Le manque d’attractivité des sociétés de services informatiques

Le MUNCI, qui regroupe 2400 membres salariés, indépendants et demandeurs d’emploi des professions du numérique, estime pour sa part que les difficultés de recrutement dans le secteur informatique français s’expliquent surtout par quatre raisons.

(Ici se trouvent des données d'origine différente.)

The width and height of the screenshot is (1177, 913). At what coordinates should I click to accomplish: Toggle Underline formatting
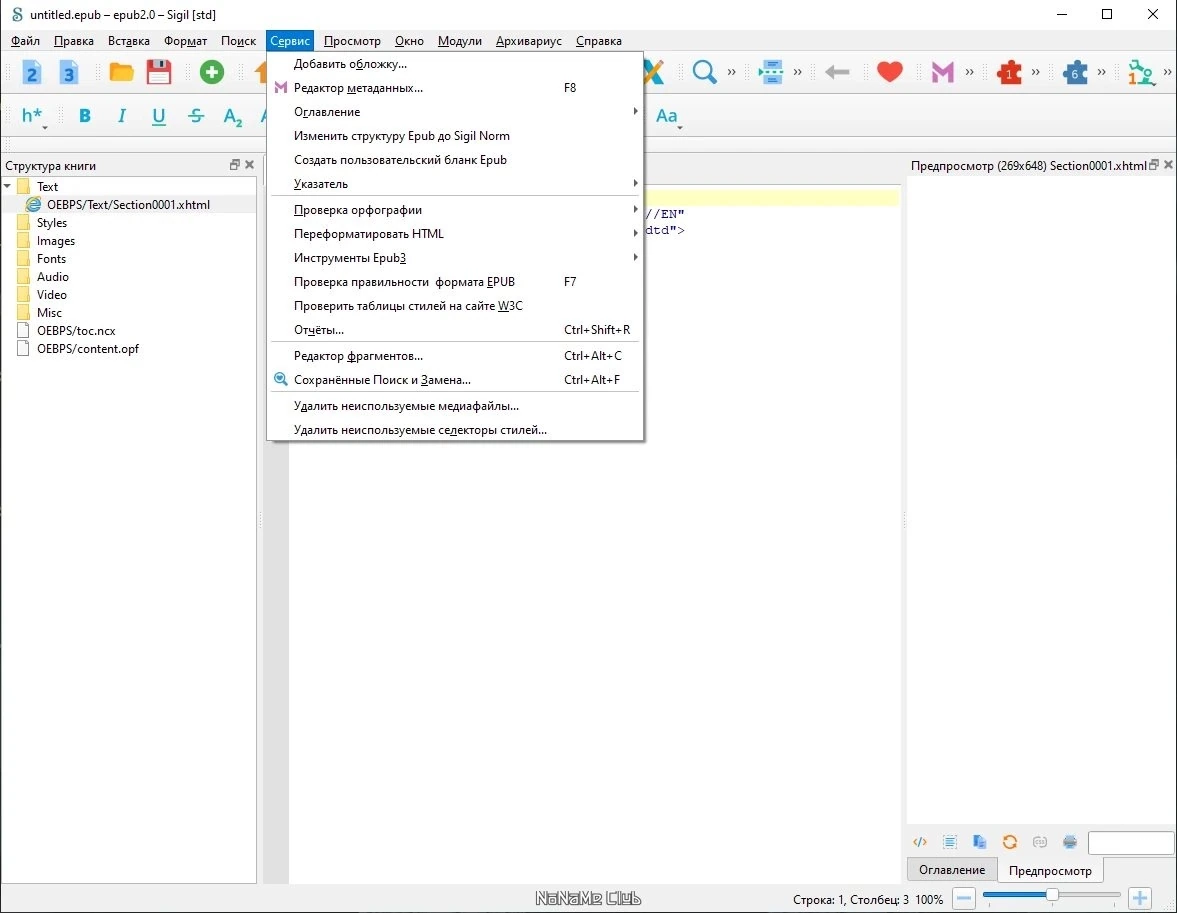[158, 116]
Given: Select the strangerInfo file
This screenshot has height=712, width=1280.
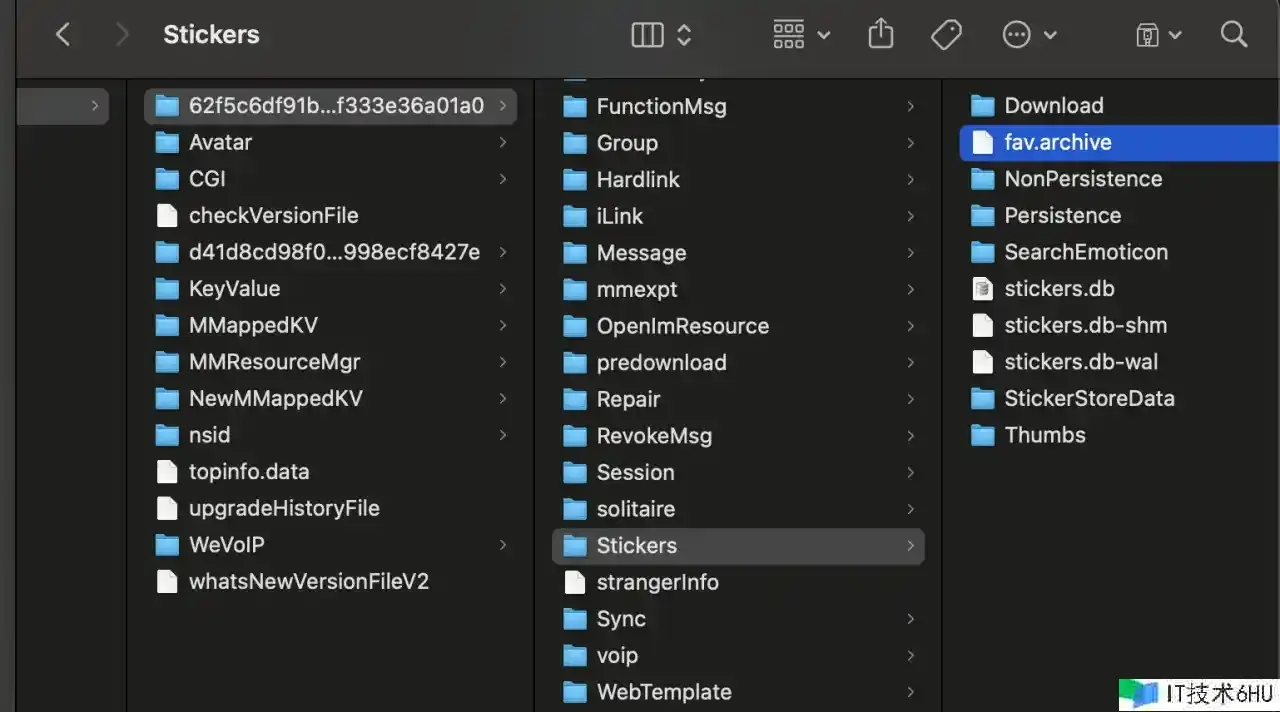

La première est celle du manque d’attractivité des sociétés de service et de conseil (SSII/SICT) – modèle « d’intérim de luxe » sans valeur ajoutée – ; la deuxième est celle de la sélectivité des recrutements chez les employeurs d’informaticiens, à savoir la recherche de profils « sur mesure » ; la troisième concerne la gestion court-termiste de l’emploi dans les SSII ; et la quatrième est l’inadéquation des compétences entre l’offre et la demande.

Le MUNCI observe également que ces difficultés varient en fonction de la spécialité ou du niveau de qualification. Ainsi, elles chutent à 34,3 % pour les ingénieurs et cadres des télécommunications et à 40,7 % pour les techniciens ‘production et exploitation’ des systèmes d’information.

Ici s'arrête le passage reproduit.